▶ **DATA SHOWN**
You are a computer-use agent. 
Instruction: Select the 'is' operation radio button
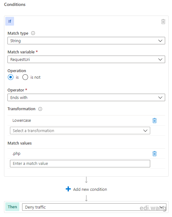pyautogui.click(x=11, y=77)
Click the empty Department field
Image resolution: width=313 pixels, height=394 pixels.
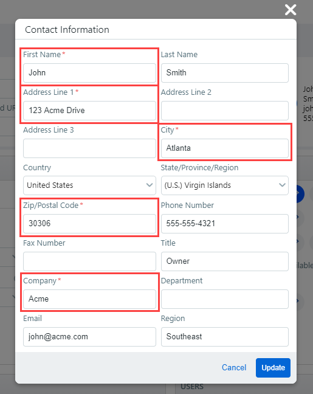[x=225, y=299]
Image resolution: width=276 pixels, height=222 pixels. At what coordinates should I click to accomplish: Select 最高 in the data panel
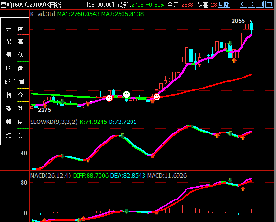(15, 42)
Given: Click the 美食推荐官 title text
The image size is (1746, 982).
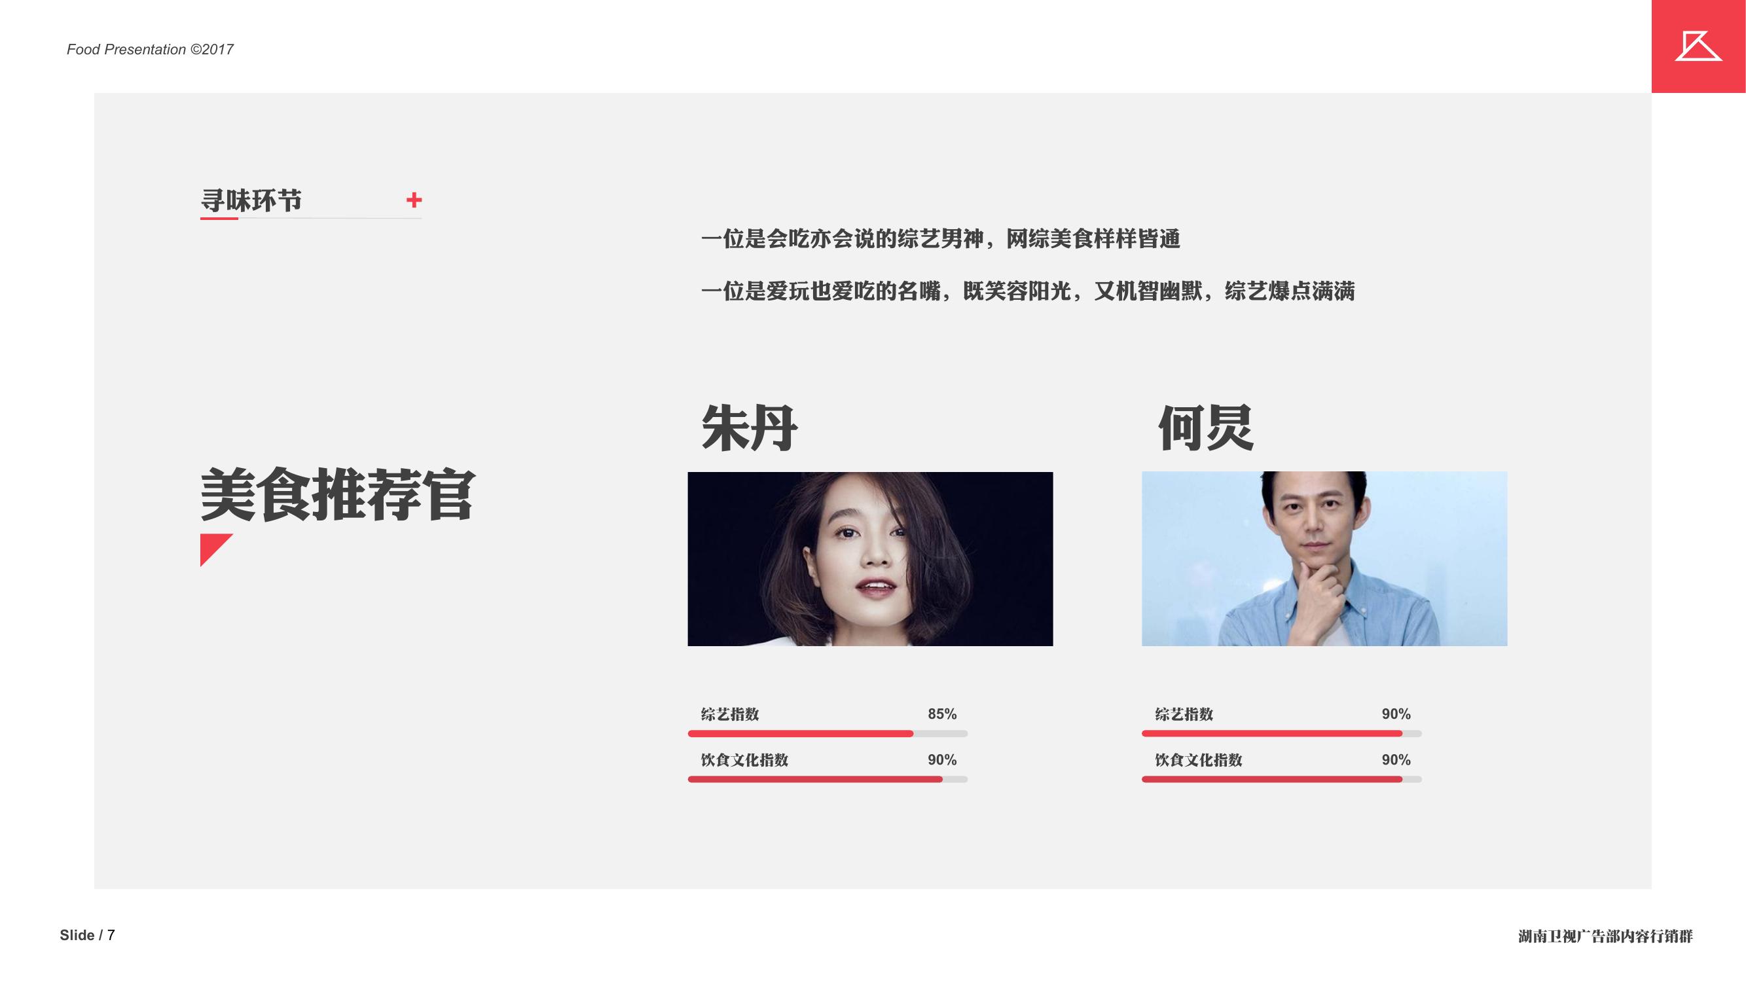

▶ **REQUIRED WORK**
Please give an exact copy of the lines from the line containing "Click the empty Department field" through the end of the records above, pictures excluded.

▶ **WRITTEN SOLUTION**
Click the empty Department field
Image resolution: width=313 pixels, height=394 pixels.
[x=225, y=299]
Image resolution: width=276 pixels, height=222 pixels. At what coordinates should I click to accomplish: Select 最高 in the data panel
(15, 42)
Given: Click the 美食推荐官 title text
The image size is (1746, 982).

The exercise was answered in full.